Desse modo, entendemos mais claramente que o emprego das expressões sinônimas cafuas (esconderijos) e guetos têm o objetivo de refletir o sentimento de solidão no qual encontra-se o cidadão habitante de São Paulo, que de algum modo possa encontrar conforto na mística da religião (o termo santuário empregado na música).




>> Clique aqui para ouvir a música.

Cafuas, Guetos e Santuários
(Composição: Tom Zé)

Tum tum tum cafuas
Tum tum tum guetos
Tum tum santuários
São Paulo

Coro: São Paulo, São Paulo
Em algum lugar da tua violência és domingo
Coro: Domingo, domingo
Em algum lugar do teu domingo
Tens um útero de idéias
Coro: Idéias, idéias
Cafuas, guetos e santuários
Vêm hoje aqui na periferia
Procurar o ouro das cabeças
Coro: Cabeças, cabeças
Tum tum tum cafuas
Tum tum tum guetos
Tum tum

4 de agosto de 2010

Um 'Oh' e um 'Ah'

Ouvir Tom Zé... É como se a vida desse uma pausa. Um jorrar de lucidez em cada jogo de palavra, em letras sempre contundentes, que possuem uma dureza maleável, misto de inocência e maturidade, alegria e solidão.

Chegou a mim ainda pequena, ocupando a trilha de abertura de um programa da TV Cultura, com a música Politicar, que seria uma espécie de "hino" de sua poética, talvez o reflexo mais cristalino de sua sempre ácida e inteligente ideologia como artista. Àqueles tempos, ainda vivia minha meninice, que já beirava a pré-adolescência – isso em meados dos anos 1990, época em que as crianças ainda eram crianças, pasmem vocês.

Ela, a letra travessa, atravessou o horizonte, encontrando-me já maior de idade. Ele, o "atirador das ideias", instigou-me à reflexão. Era tarde e de nada adiantaria oferecer resistência: fui tomada por um amor platônico (não o "platônico" de acepção vulgar, mas aquele abstraído da conotação mundana. Falo do amor fundamentado no sentido da expressão de origem, a virtude).

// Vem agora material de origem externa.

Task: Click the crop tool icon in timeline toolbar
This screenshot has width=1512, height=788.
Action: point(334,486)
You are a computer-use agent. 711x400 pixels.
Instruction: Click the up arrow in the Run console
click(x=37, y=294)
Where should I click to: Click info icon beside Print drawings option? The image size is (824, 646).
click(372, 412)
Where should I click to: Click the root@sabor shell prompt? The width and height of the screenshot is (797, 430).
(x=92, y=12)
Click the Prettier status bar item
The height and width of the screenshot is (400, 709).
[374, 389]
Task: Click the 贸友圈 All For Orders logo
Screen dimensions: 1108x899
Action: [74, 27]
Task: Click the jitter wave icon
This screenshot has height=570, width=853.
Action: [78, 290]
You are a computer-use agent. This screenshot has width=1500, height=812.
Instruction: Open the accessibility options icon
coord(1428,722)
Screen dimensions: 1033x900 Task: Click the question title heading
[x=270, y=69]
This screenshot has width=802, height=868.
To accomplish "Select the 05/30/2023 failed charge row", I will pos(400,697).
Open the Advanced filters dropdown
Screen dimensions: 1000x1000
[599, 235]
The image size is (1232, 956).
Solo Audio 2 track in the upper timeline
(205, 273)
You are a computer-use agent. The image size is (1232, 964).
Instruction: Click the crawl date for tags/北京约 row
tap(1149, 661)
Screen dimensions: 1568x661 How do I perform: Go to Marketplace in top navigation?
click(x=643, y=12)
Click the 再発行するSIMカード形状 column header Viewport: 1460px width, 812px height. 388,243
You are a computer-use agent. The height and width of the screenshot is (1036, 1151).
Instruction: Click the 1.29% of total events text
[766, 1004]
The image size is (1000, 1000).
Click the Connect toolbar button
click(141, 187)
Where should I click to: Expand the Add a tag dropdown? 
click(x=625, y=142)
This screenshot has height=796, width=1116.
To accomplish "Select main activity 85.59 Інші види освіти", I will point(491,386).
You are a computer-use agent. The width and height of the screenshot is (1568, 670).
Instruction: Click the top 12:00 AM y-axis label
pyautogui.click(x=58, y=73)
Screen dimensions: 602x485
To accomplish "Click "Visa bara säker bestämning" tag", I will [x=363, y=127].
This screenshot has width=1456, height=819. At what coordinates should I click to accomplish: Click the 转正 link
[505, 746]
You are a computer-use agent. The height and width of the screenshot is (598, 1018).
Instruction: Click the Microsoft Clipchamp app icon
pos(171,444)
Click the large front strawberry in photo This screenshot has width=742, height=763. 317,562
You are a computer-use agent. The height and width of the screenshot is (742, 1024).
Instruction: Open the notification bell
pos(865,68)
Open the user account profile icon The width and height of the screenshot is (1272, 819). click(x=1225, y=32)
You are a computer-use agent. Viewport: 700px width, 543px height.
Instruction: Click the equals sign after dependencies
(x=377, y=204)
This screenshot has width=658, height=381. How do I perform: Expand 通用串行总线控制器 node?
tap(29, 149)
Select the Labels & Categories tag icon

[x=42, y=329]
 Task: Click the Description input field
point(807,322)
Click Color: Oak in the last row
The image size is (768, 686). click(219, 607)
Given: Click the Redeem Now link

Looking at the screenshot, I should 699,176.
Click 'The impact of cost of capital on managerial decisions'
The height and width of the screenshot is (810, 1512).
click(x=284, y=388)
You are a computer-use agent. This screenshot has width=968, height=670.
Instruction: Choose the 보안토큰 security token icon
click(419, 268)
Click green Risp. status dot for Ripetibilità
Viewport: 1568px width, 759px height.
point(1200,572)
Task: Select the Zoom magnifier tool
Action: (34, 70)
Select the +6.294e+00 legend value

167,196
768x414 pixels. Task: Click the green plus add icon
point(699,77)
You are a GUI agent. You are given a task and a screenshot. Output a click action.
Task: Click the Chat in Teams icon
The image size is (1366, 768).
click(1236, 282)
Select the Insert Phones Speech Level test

Resolvi, então, criar este blog, O Tom do Zé, para expor minhas observações e estudos através da análise das letras de Tom Zé, compartilhando com vocês essa bela e saborosa fatia – felizmente salva – do bolo quase totalmente mofado que configura-se atualmente a música brasileira, e que surpreende-me por seu "frescor" a cada vez que mais um pedaço ouso provar.